Court Opinion

ID: 3814796
Source: CourtListenerOpinion
Date Created: 2016-07-06 07:51:58.319248+00
Date Added: 2024-06-11T14:23:29.604643
License: Public Domain

Petitioner, Bert Miller, has filed his petition for writ of habeas corpus, seeking his release from the State Penitentiary at McAlester, where he is now confined by reason of a judgment and sentence of the district court of McCurtain county, entered on June 16, 1943, wherein he was sentenced to serve a life term of imprisonment for murder. *Page 316 
Petitioner was tried in the district court of McCurtain county on May 24, 1943. He was represented by counsel appointed by the court on May 5, 1943. He was convicted by a jury on May 25, 1943, and filed a motion for a new trial, which was later withdrawn, and he was sentenced at the time and in the manner above stated. No appeal was taken by petitioner from the judgment and sentence pronounced against him.
This court has so many times announced the rule that the writ of habeas corpus can not be substituted for an appeal that it is unnecessary to cite the authorities so holding. It is only when the judgment and sentence is void that this court will give relief by habeas corpus.

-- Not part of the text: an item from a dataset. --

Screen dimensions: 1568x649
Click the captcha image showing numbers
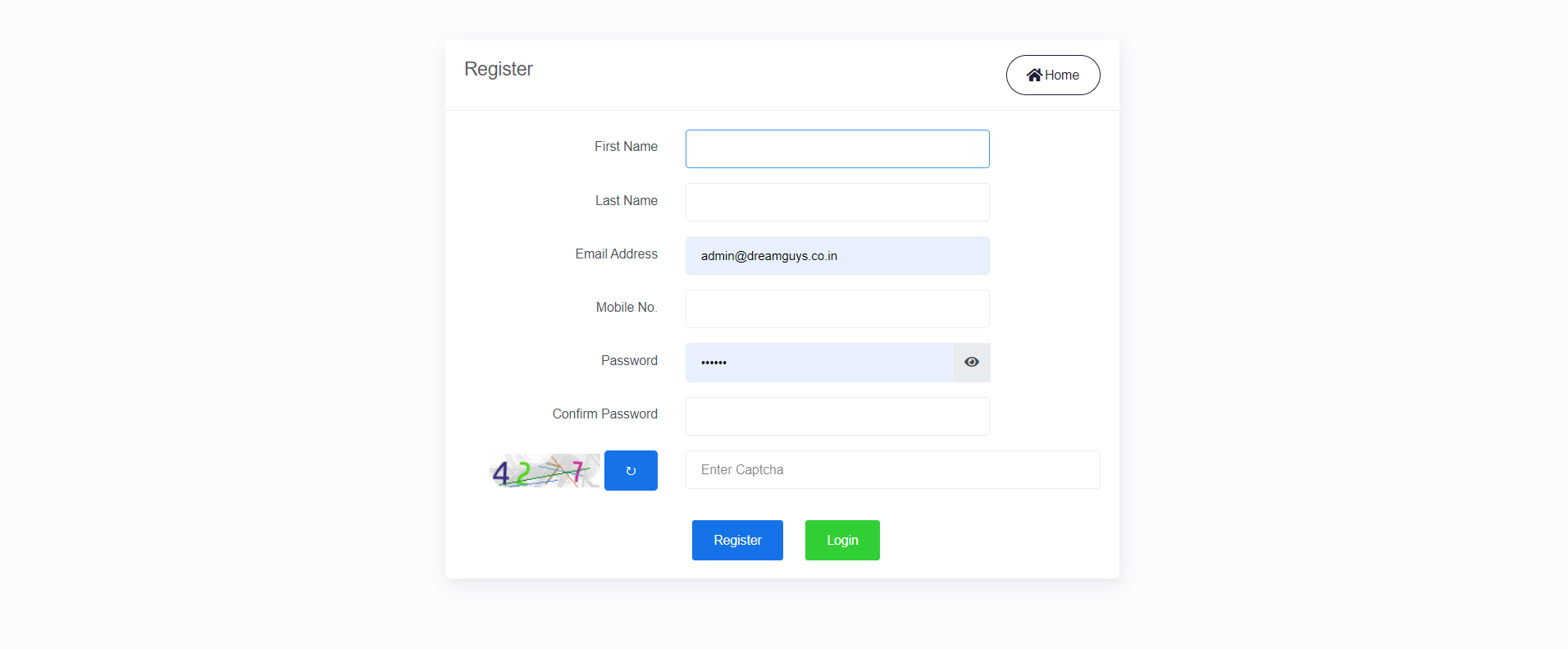[x=545, y=471]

It is urged by petitioner that the exhibits attached to his petition reveal that the district court of McCurtain county did not have jurisdiction, and that the judgment and sentence is therefore void. To sustain this contention, it is claimed that the information shows that it was not verified and that the record does not reveal that a verified complaint was ever filed in the justice of the peace court, or that any copy of any complaint was ever filed in the district court prior to the filing of the information by the county attorney in the district court.

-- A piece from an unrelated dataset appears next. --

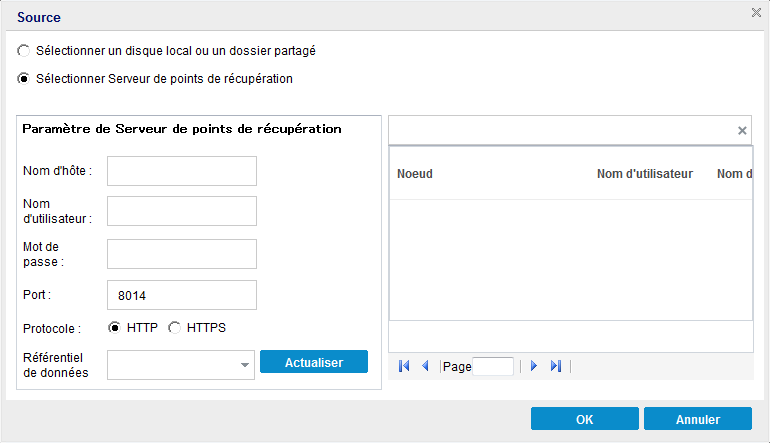Screen dimensions: 770x443
Task: Click the Page number box
Action: point(493,366)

While these questions may not be presented by habeas corpus, where no appeal has been taken, we call attention to the case of Dan Landon v. State, 166 P.2d 781, in which this identical question is discussed in a case on appeal to this court and which was not here by habeas corpus. Many cases are there cited that are applicable to the question here raised. The third, fourth and fifth paragraphs of the syllabus in that case read: *Page 317 
"The right to have a preliminary examination is for the benefit of the accused and proper proceeding to raise question of failure to have preliminary examination is by a motion to quash or set aside the information before entering a plea to the information.
"Where defendant voluntarily enters a plea to the information and goes to trial, he will be deemed to have waived any right he may have had to question the fact that he did not have a preliminary examination or that the criminal complaint filed before the justice of the peace was unverified or that it was verified by an incompetent witness.
"It is not required that informations charging the defendant with a felony in the District Court be verified, but they should be signed by the County Attorney. 22 O. S. 1941 § 303."
The contention that petitioner is being restrained of his liberty contrary to the Fifth Amendment to the Constitution of the United States, and section 17, art. 2 of the State Constitution, cannot be sustained, after a consideration of the record.
For the reasons stated, the petition for habeas corpus is denied.
JONES, P. J., concurs. DOYLE, J., not participating.